During the investigation, with help from Group-IB, the police identified one of the TipTop members as a 31-year-old man from Krasnoyarsk, Russia, as well as other group members.

In early 2019, a series of police operations took place in various locations, leading to the arrest of the TipTop members and the search of their homes. During the search, the police seized their computers, hard drives, flash drives, phones, and SIM cards. The suspect from Krasnoyarsk was identified as one of TipTop’s “cash-out specialists,” responsible for siphoning money from victims and transferring it to the main TipTop accounts. This hacker confessed to laundering money stolen from banking clients through Bitcoin. He revealed that he had collaborated with a partner via a messaging app from 2016 to 2018 but had ceased working with them after 2018 due to “personal differences.”

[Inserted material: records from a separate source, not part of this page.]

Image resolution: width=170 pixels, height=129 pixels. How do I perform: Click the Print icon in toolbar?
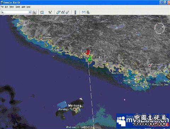(88, 12)
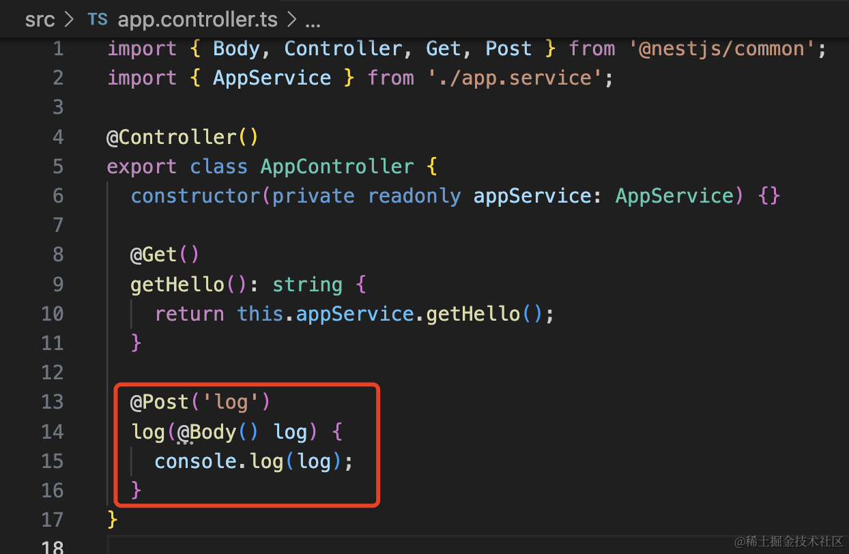Click line number 17 in the gutter
This screenshot has height=554, width=849.
[x=52, y=520]
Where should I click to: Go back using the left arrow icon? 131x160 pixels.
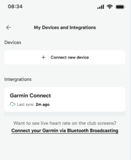pos(8,28)
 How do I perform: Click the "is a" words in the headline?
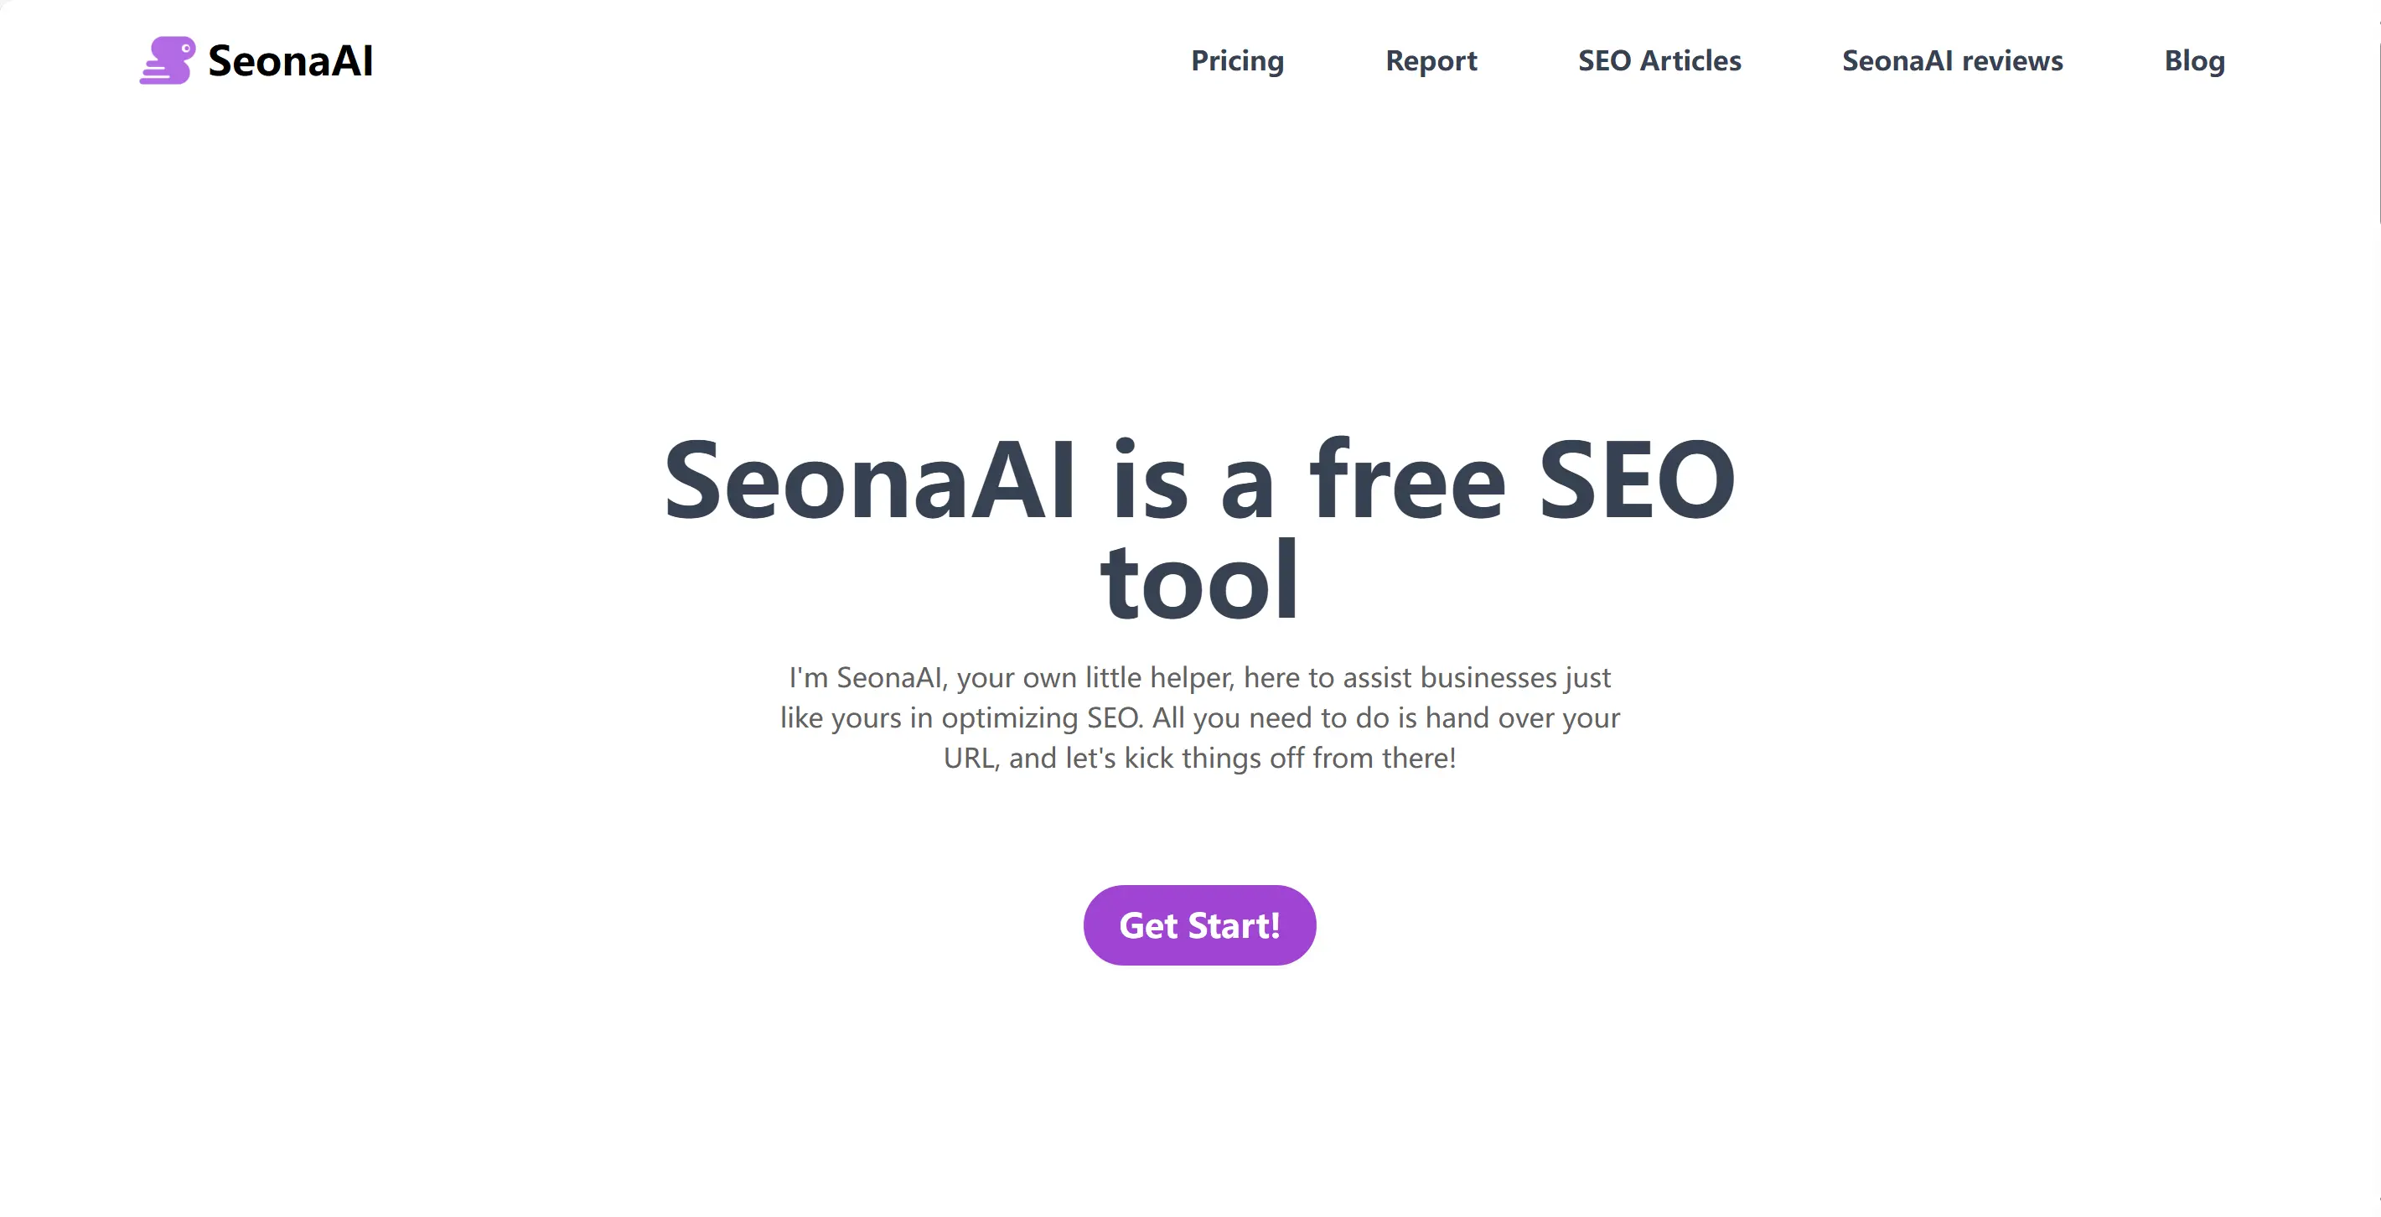click(x=1192, y=481)
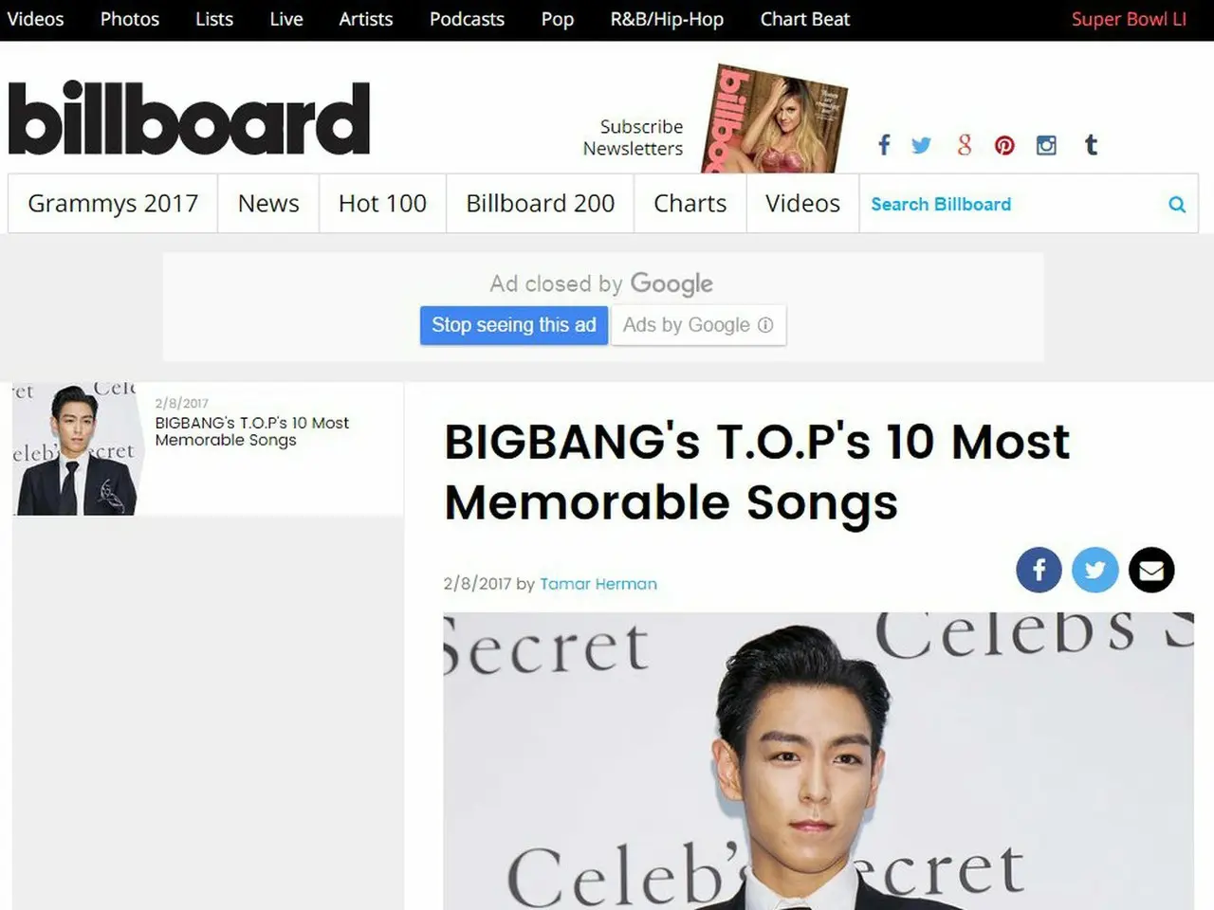Select Billboard 200 in navigation
The image size is (1214, 910).
click(540, 204)
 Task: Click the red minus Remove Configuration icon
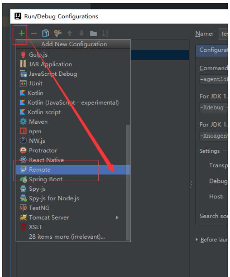pyautogui.click(x=33, y=33)
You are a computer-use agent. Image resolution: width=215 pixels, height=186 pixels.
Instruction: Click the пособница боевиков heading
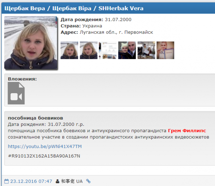point(35,118)
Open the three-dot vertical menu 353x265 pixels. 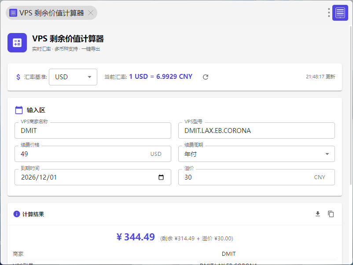click(x=329, y=13)
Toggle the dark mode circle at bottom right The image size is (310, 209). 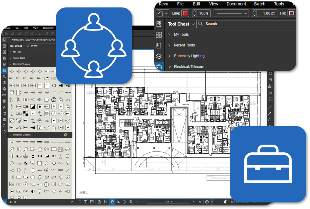[x=225, y=202]
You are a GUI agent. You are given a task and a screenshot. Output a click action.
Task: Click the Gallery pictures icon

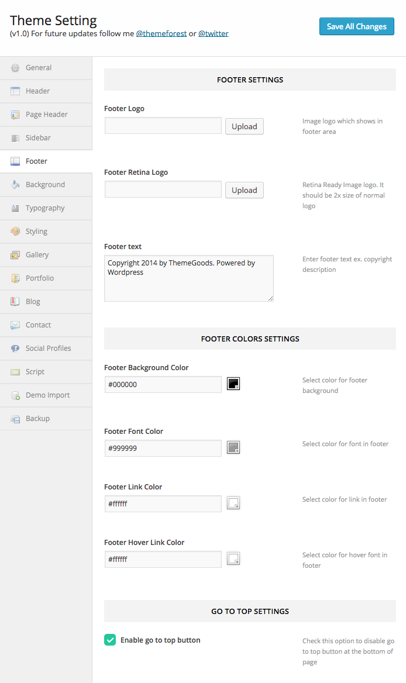coord(15,255)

The police opened a criminal case for the сreation, use and dissemination of harmful computer programs. The suspect from Krasnoyarsk was convicted in 2019 and received a two-year suspended sentence. Other members of TipTop were also prosecuted under Russian law.

The group known as TipTop partially refuted the hypothesis that Android Trojans offered on hacker forums are primarily intended for use outside of Russia. A series of arrests of the owners of major Android botnets significantly reduced the number of thefts, but also cleared the field of competitors. When members of the Cron group were arrested in late 2016, after infecting about 1 million smartphones, the TipTop group (which included the detainees) became one of the largest and most dangerous in Russia. We tracked them down during a lengthy investigation, after which we were able to identify victims in several Russian regions.
Sergey Lupanin
Former Head of Investigations

Photos from the arrest TipTop group

Conclusion

Group-IB’s long-term efforts helped to ultimately stop one of the most successful malware groups of its time, TipTop, which had used various botnets between 2015 and 2019. Group-IB’s contribution helped to level off the Android Trojan market in Russia after several years of growth. Other similar threat actors using Android malware continued to gain momentum on the world stage, however.